Goal »
Duplicate the items below line for line, without altering a single character.

++++++++++

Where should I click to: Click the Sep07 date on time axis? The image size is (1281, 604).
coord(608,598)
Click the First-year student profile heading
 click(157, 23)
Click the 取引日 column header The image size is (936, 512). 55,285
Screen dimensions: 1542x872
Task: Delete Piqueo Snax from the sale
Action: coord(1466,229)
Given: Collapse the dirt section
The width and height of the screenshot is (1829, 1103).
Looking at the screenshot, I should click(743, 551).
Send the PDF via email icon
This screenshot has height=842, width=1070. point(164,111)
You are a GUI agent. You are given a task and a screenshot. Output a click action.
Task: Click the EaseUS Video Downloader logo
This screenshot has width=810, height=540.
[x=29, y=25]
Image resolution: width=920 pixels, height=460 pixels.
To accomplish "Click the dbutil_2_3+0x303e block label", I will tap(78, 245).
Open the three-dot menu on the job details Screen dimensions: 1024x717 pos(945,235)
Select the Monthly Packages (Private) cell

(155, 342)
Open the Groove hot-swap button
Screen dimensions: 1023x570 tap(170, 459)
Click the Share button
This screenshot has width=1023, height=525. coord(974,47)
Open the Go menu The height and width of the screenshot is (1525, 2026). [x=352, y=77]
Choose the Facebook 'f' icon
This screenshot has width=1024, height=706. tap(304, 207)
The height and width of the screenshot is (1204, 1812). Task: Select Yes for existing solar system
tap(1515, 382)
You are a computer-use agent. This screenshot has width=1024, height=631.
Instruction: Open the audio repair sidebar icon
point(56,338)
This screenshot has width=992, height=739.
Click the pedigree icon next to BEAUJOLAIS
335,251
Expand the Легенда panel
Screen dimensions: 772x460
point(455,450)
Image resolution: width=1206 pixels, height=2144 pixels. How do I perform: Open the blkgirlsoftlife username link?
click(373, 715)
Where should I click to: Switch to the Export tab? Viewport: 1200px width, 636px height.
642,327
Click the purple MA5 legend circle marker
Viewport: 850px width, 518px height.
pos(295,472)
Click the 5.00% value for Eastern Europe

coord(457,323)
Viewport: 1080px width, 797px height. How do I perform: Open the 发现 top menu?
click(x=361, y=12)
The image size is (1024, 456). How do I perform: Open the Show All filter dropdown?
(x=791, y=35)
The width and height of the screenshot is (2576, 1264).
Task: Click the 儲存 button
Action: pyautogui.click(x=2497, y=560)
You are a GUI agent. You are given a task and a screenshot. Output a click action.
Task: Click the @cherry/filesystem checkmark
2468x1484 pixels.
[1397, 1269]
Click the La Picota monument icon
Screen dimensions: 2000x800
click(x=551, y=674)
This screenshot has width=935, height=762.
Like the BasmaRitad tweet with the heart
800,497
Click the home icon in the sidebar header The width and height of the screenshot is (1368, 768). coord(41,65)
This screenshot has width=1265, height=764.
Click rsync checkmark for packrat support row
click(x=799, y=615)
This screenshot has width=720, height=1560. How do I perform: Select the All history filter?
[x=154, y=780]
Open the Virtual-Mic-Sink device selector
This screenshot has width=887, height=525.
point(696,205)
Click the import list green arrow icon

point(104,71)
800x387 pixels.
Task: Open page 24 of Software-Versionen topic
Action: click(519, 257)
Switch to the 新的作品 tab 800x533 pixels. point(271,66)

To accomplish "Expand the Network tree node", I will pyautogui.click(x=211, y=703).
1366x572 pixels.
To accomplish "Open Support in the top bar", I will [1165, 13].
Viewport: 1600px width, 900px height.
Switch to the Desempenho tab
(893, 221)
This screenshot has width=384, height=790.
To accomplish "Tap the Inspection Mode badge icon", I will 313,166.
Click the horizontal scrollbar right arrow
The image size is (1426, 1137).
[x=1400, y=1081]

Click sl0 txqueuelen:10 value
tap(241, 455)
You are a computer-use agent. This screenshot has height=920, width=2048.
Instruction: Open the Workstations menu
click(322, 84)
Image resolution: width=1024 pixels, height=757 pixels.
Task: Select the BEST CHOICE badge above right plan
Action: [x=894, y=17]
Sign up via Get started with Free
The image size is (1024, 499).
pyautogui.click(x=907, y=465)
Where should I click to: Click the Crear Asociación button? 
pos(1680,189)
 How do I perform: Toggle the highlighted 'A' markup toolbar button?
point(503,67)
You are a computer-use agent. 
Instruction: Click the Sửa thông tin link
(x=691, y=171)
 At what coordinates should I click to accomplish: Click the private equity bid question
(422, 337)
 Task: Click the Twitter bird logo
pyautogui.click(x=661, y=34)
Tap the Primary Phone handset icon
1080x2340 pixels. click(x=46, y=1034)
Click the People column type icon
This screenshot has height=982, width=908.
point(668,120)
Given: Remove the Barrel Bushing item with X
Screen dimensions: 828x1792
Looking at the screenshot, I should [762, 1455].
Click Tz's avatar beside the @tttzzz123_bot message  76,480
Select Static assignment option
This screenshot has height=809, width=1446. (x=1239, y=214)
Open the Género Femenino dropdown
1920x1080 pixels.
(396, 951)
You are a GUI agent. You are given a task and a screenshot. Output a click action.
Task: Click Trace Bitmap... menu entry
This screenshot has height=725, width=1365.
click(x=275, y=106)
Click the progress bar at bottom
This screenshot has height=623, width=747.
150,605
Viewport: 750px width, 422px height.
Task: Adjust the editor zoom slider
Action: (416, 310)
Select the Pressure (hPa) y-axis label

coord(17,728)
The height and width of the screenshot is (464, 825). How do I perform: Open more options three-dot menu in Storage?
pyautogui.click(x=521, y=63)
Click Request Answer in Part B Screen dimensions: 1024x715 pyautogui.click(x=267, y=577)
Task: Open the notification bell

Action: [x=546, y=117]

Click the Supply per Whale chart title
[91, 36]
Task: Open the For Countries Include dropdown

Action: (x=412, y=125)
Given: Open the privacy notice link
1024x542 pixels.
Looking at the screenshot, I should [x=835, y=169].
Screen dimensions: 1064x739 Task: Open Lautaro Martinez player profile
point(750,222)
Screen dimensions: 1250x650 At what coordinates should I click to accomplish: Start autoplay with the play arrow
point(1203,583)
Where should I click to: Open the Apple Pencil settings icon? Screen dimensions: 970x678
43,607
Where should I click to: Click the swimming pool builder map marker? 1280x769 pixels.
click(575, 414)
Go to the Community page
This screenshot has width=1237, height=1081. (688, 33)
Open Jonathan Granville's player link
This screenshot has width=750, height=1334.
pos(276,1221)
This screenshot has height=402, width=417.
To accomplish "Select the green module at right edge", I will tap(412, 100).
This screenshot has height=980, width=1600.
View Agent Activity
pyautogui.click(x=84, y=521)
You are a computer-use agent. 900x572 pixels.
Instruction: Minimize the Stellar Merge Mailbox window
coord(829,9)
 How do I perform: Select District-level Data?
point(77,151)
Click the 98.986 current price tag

++++++++++

Result of the exercise »
Where should I click to: Click the Sep07 date on time axis? The image size is (1281, 604).
coord(608,598)
Click the First-year student profile heading
 click(157, 23)
Click the 取引日 column header The image size is (936, 512). 55,285
Screen dimensions: 1542x872
Task: Delete Piqueo Snax from the sale
Action: coord(1466,229)
Given: Collapse the dirt section
The width and height of the screenshot is (1829, 1103).
Looking at the screenshot, I should click(743, 551).
Send the PDF via email icon
This screenshot has height=842, width=1070. point(164,111)
You are a GUI agent. You are given a task and a screenshot. Output a click action.
Task: Click the EaseUS Video Downloader logo
This screenshot has width=810, height=540.
[x=29, y=25]
Image resolution: width=920 pixels, height=460 pixels.
To accomplish "Click the dbutil_2_3+0x303e block label", I will tap(78, 245).
Open the three-dot menu on the job details Screen dimensions: 1024x717 pos(945,235)
Select the Monthly Packages (Private) cell

(155, 342)
Open the Groove hot-swap button
Screen dimensions: 1023x570 tap(170, 459)
Click the Share button
This screenshot has width=1023, height=525. coord(974,47)
Open the Go menu The height and width of the screenshot is (1525, 2026). [x=352, y=77]
Choose the Facebook 'f' icon
This screenshot has width=1024, height=706. tap(304, 207)
The height and width of the screenshot is (1204, 1812). Task: Select Yes for existing solar system
tap(1515, 382)
You are a computer-use agent. This screenshot has width=1024, height=631.
Instruction: Open the audio repair sidebar icon
point(56,338)
This screenshot has width=992, height=739.
Click the pedigree icon next to BEAUJOLAIS
335,251
Expand the Легенда panel
Screen dimensions: 772x460
point(455,450)
Image resolution: width=1206 pixels, height=2144 pixels. How do I perform: Open the blkgirlsoftlife username link?
click(373, 715)
Where should I click to: Switch to the Export tab? Viewport: 1200px width, 636px height.
642,327
Click the purple MA5 legend circle marker
Viewport: 850px width, 518px height.
pos(295,472)
Click the 5.00% value for Eastern Europe

coord(457,323)
Viewport: 1080px width, 797px height. How do I perform: Open the 发现 top menu?
click(x=361, y=12)
The image size is (1024, 456). How do I perform: Open the Show All filter dropdown?
(x=791, y=35)
The width and height of the screenshot is (2576, 1264).
Task: Click the 儲存 button
Action: pyautogui.click(x=2497, y=560)
You are a GUI agent. You are given a task and a screenshot. Output a click action.
Task: Click the @cherry/filesystem checkmark
2468x1484 pixels.
[1397, 1269]
Click the La Picota monument icon
Screen dimensions: 2000x800
click(x=551, y=674)
This screenshot has width=935, height=762.
Like the BasmaRitad tweet with the heart
800,497
Click the home icon in the sidebar header The width and height of the screenshot is (1368, 768). coord(41,65)
This screenshot has width=1265, height=764.
Click rsync checkmark for packrat support row
click(x=799, y=615)
This screenshot has width=720, height=1560. How do I perform: Select the All history filter?
[x=154, y=780]
Open the Virtual-Mic-Sink device selector
This screenshot has width=887, height=525.
point(696,205)
Click the import list green arrow icon

point(104,71)
800x387 pixels.
Task: Open page 24 of Software-Versionen topic
Action: click(519, 257)
Switch to the 新的作品 tab 800x533 pixels. point(271,66)

To accomplish "Expand the Network tree node", I will pyautogui.click(x=211, y=703).
1366x572 pixels.
To accomplish "Open Support in the top bar", I will [1165, 13].
Viewport: 1600px width, 900px height.
Switch to the Desempenho tab
(893, 221)
This screenshot has width=384, height=790.
To accomplish "Tap the Inspection Mode badge icon", I will 313,166.
Click the horizontal scrollbar right arrow
The image size is (1426, 1137).
[x=1400, y=1081]

Click sl0 txqueuelen:10 value
tap(241, 455)
You are a computer-use agent. This screenshot has height=920, width=2048.
Instruction: Open the Workstations menu
click(322, 84)
Image resolution: width=1024 pixels, height=757 pixels.
Task: Select the BEST CHOICE badge above right plan
Action: [x=894, y=17]
Sign up via Get started with Free
The image size is (1024, 499).
pyautogui.click(x=907, y=465)
Where should I click to: Click the Crear Asociación button? 
pos(1680,189)
 How do I perform: Toggle the highlighted 'A' markup toolbar button?
point(503,67)
You are a computer-use agent. 
Instruction: Click the Sửa thông tin link
(x=691, y=171)
 At what coordinates should I click to accomplish: Click the private equity bid question
(422, 337)
 Task: Click the Twitter bird logo
pyautogui.click(x=661, y=34)
Tap the Primary Phone handset icon
1080x2340 pixels. click(x=46, y=1034)
Click the People column type icon
This screenshot has height=982, width=908.
point(668,120)
Given: Remove the Barrel Bushing item with X
Screen dimensions: 828x1792
Looking at the screenshot, I should [762, 1455].
Click Tz's avatar beside the @tttzzz123_bot message  76,480
Select Static assignment option
This screenshot has height=809, width=1446. (x=1239, y=214)
Open the Género Femenino dropdown
1920x1080 pixels.
(396, 951)
You are a GUI agent. You are given a task and a screenshot. Output a click action.
Task: Click Trace Bitmap... menu entry
This screenshot has height=725, width=1365.
click(x=275, y=106)
Click the progress bar at bottom
This screenshot has height=623, width=747.
150,605
Viewport: 750px width, 422px height.
Task: Adjust the editor zoom slider
Action: (416, 310)
Select the Pressure (hPa) y-axis label

coord(17,728)
The height and width of the screenshot is (464, 825). How do I perform: Open more options three-dot menu in Storage?
pyautogui.click(x=521, y=63)
Click Request Answer in Part B Screen dimensions: 1024x715 pyautogui.click(x=267, y=577)
Task: Open the notification bell

Action: [x=546, y=117]

Click the Supply per Whale chart title
[91, 36]
Task: Open the For Countries Include dropdown

Action: (x=412, y=125)
Given: Open the privacy notice link
1024x542 pixels.
Looking at the screenshot, I should [x=835, y=169].
Screen dimensions: 1064x739 Task: Open Lautaro Martinez player profile
point(750,222)
Screen dimensions: 1250x650 At what coordinates should I click to accomplish: Start autoplay with the play arrow
point(1203,583)
Where should I click to: Open the Apple Pencil settings icon? Screen dimensions: 970x678
43,607
Where should I click to: Click the swimming pool builder map marker? 1280x769 pixels.
click(575, 414)
Go to the Community page
This screenshot has width=1237, height=1081. (688, 33)
Open Jonathan Granville's player link
This screenshot has width=750, height=1334.
pos(276,1221)
This screenshot has height=402, width=417.
To accomplish "Select the green module at right edge", I will tap(412, 100).
This screenshot has height=980, width=1600.
View Agent Activity
pyautogui.click(x=84, y=521)
You are a computer-use agent. 900x572 pixels.
Instruction: Minimize the Stellar Merge Mailbox window
coord(829,9)
 How do I perform: Select District-level Data?
point(77,151)
Click the 98.986 current price tag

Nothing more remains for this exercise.